The P-type doped substrate 151 has a first surface S1 and a second surface S2. The first surface S1 is located between the light receiving surface SA and the non-light receiving surface SB. The second surface S2 is located between the first surface Si and the non-light receiving surface SB. At least one of the first surface S1 and the second surface S2 may selectively form a textured surface (shown as a serrated surface in FIG. 2) to increase an absorption rate of the light beam L. In FIG. 2, the first surface S1 is the textured surface, and the second surface S2 is a flat surface, though the invention is not limited thereto. For example, in another embodiment, the first surface S1 and the second surface S2 can all be the textured surface.

The N-type doped layer 152 is disposed on the first surface S1, and the N-type doped layer 152 is, for example, conformal to the first surface S1, i.e. the N-type doped layer 152 rises and falls corresponding to the textured surface.

RAW RECORDS:
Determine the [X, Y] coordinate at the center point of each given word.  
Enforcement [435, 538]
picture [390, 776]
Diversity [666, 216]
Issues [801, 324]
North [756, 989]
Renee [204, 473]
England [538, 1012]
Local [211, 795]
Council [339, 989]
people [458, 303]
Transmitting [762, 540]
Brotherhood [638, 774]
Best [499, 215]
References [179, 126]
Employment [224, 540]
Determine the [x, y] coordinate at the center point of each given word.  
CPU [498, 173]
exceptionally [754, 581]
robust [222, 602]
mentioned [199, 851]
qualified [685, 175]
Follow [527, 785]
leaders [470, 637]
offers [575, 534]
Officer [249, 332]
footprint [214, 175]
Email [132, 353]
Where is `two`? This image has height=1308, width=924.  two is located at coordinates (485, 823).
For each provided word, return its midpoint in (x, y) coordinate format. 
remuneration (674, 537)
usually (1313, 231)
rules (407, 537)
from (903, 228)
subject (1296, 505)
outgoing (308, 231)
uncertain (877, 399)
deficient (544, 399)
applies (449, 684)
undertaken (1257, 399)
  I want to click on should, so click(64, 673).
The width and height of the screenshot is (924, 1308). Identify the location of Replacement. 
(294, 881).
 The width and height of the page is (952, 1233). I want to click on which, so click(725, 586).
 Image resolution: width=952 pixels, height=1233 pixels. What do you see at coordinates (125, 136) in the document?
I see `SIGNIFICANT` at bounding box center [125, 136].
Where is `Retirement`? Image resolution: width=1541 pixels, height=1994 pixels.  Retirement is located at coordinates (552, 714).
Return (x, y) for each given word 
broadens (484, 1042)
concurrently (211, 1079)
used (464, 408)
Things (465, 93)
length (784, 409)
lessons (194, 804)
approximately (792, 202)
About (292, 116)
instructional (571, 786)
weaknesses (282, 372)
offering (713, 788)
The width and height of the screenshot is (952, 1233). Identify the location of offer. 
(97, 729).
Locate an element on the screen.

PROBLEMS AND TASKS:
1. In the substrate passage, rewrite the paragraph beginning "The N-type doped layer 152" as a brief bulleted list that keeps its main facts.
2. Translate this sentence from the substrate passage into Spanish: "In FIG. 2, the first surface S1 is the textured surface, and the second surface S2 is a flat surface, though the invention is not limited thereto."

WRITTEN RESPONSES:
1.
- The N-type doped layer 152 is disposed on the first surface S1.
- The layer is, for example, conformal to S1.
- It therefore rises and falls with the textured surface.

2. En la FIG. 2, la primera superficie S1 es la superficie texturizada y la segunda superficie S2 es una superficie plana, aunque la invención no se limita a ello.